WHAT TO WORK ON:
Repeat the records in full. No pictures belong in the copy.

##### DATA SUPPLIED

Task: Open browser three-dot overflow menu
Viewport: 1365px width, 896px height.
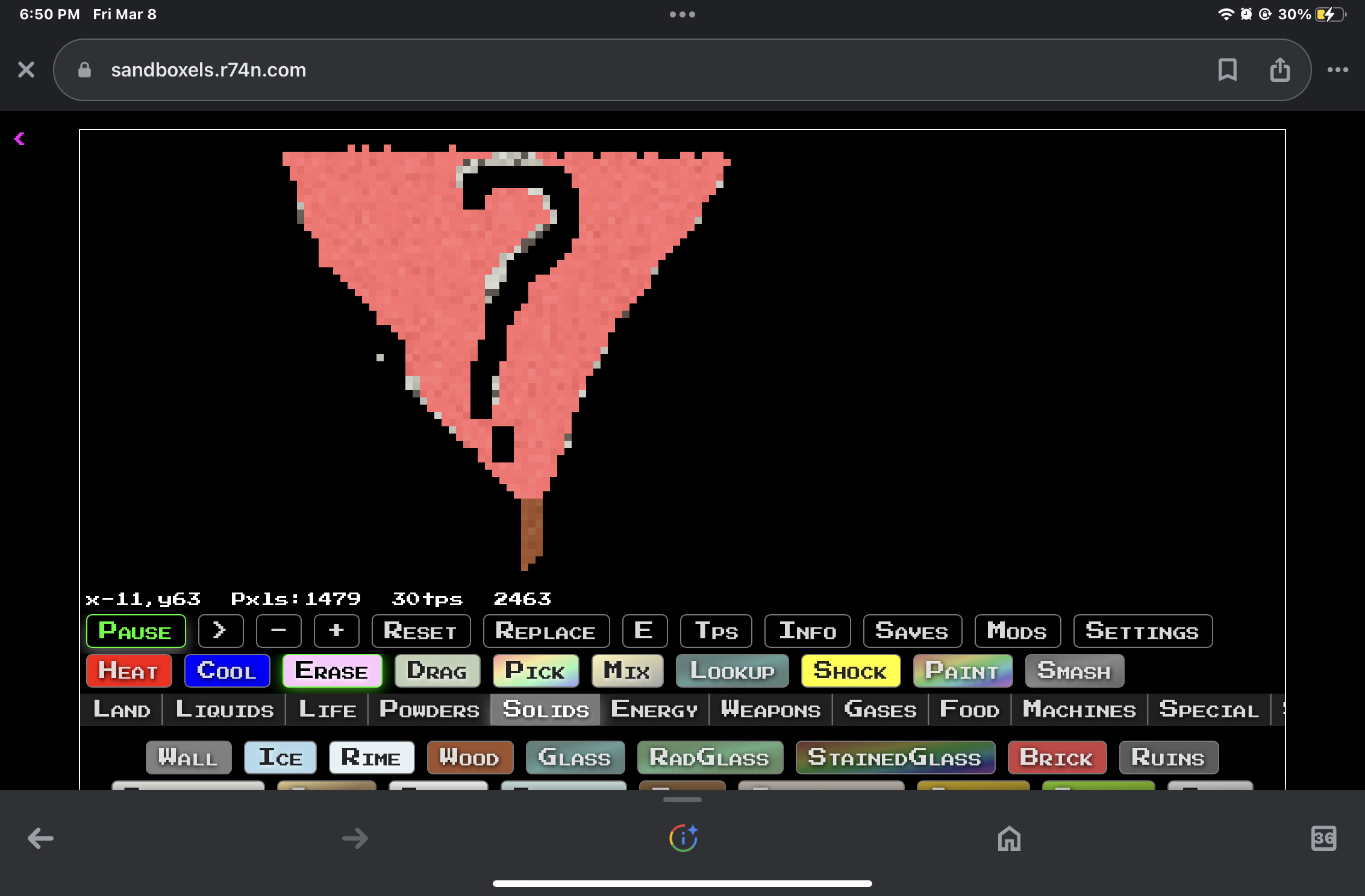Action: [1337, 70]
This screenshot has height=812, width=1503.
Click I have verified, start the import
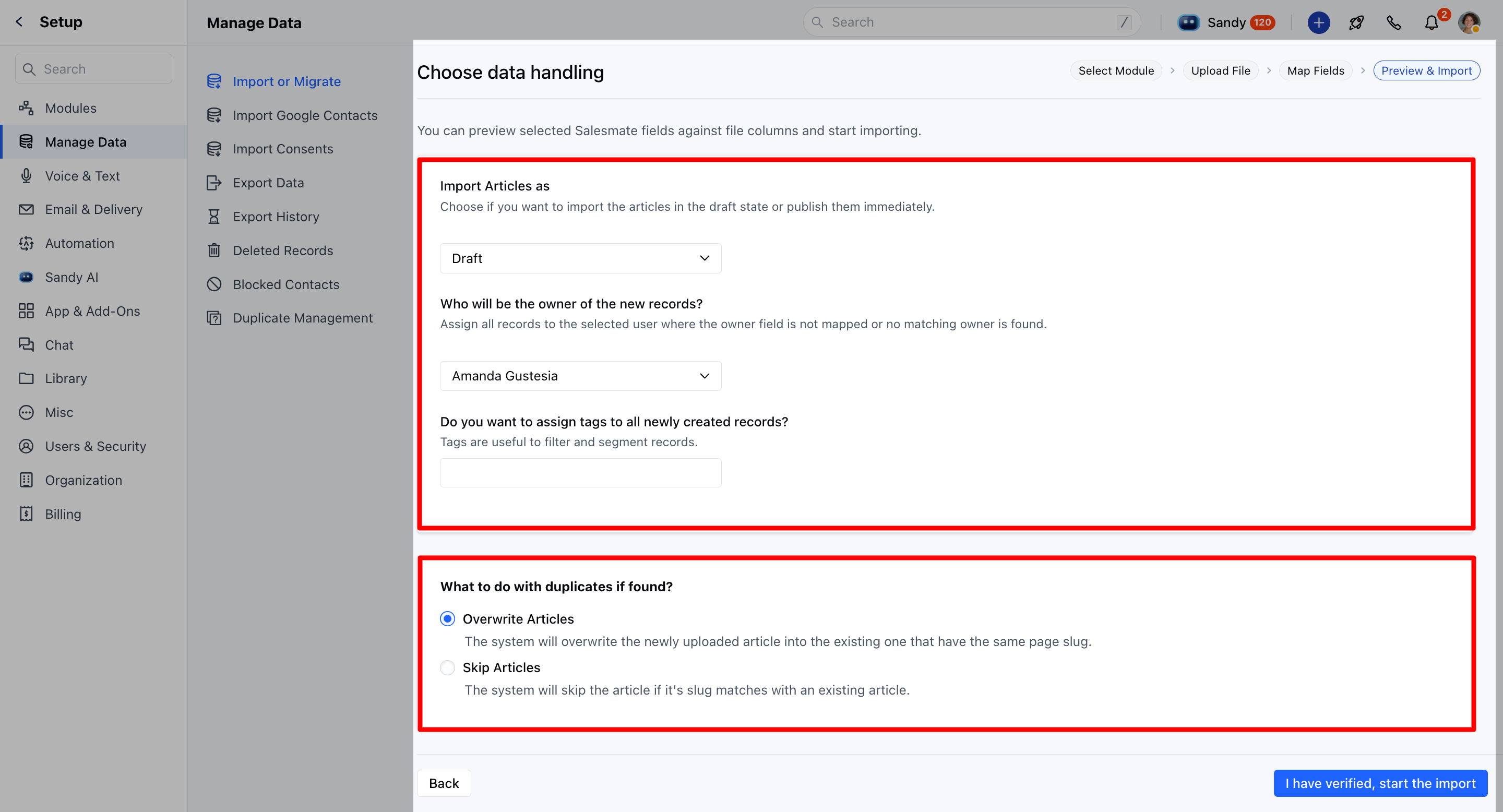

##########

SOLUTION TO THIS EXERCISE:
Task: Open browser three-dot overflow menu
Viewport: 1365px width, 896px height.
Action: [1337, 70]
This screenshot has height=812, width=1503.
Click I have verified, start the import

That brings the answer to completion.